被相続人が死亡した後に受け取れる生命保険金(死亡保険金)は、通常の相続財産と同じく相続税の対象となります。
このように、本来の相続財産ではないものの、特に相続税の課税対象とされている財産のことを「みなし相続財産」といいます。
死亡保険金は、相続税の対象にはなりますが、一定の非課税枠が設けられており、うまく使うことで相続税を節税することができます。
この記事では、死亡保険金を含むみなし相続財産の概要や、死亡保険金の非課税枠の計算方法・計算例等について、詳しくご紹介します。
目次
生命保険は相続税の対象となる
被相続人が生命保険に加入していた場合、被相続人が死亡した際に、受取人に対して死亡保険金が支払われます。
死亡保険金は、「みなし相続財産」として相続税の課税の対象となります。
生命保険の相続税についてはこちらをご覧ください。
みなし相続財産とは?
みなし相続財産とは、本来の相続財産(被相続人が死亡時に所持していた財産)ではないものの、相続税法の規定により相続税課税の対象になるものを指します。

設問 1 => 死亡保険金と相続税についての文章では、本来の相続財産ではないものの特に相続税の課税対象とされている財産を何と呼んでいますか？
設問 2 => 死亡保険金と相続税についての文章を、最後の文の後から書き継いでください。

提示資料 =>
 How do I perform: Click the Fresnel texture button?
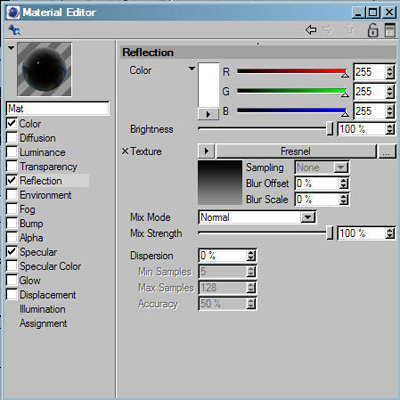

解答 1 => 「みなし相続財産」と呼んでいます。

解答 2 =>
被相続人の死亡をきっかけに取得する財産や、課税逃れに利用されやすい財産などが、課税の公平等の観点からみなし相続財産に指定されています。
みなし相続財産として扱われる主な財産は、以下の通りです。
・死亡保険金
・死亡退職金
・生命保険契約に関する権利
・定期金に関する権利 など
死亡保険金には非課税枠がある
被相続人が死亡した際に支払われる死亡保険金は、相続税との関係でみなし相続財産ではあるものの、非課税枠が設定されています。
死亡保険金の非課税枠の計算式は以下の通りです。
非課税枠=500万円×法定相続人の数*
※相続放棄をした者も含みます。また養子については、実子がいる場合は1人まで、実子がいない場合は2人までカウントできます。
この法定相続人とは、民法で定められた相続人のことをいいます。被相続人が結婚しているか、子どもがいるかなど、家族状況により法定相続人の数・範囲は変わってきます。
例えば、法定相続人が5人いる場合ですと、死亡保険の非課税枠は2,500万円です。
500万円×5人=2,500万円
ただし、死亡保険金の非課税枠が適用されるのは、受取人が法定相続人の場合のみです。
法定相続人以外の者(相続放棄をした者を含む)が死亡保険金を受け取った場合には、非課税枠が適用されず、相続税額が上がってしまうので注意しましょう。
死亡保険金が非課税になるケースは2パターン
死亡保険金が非課税になるケースとしては、以下の2パターンがあります。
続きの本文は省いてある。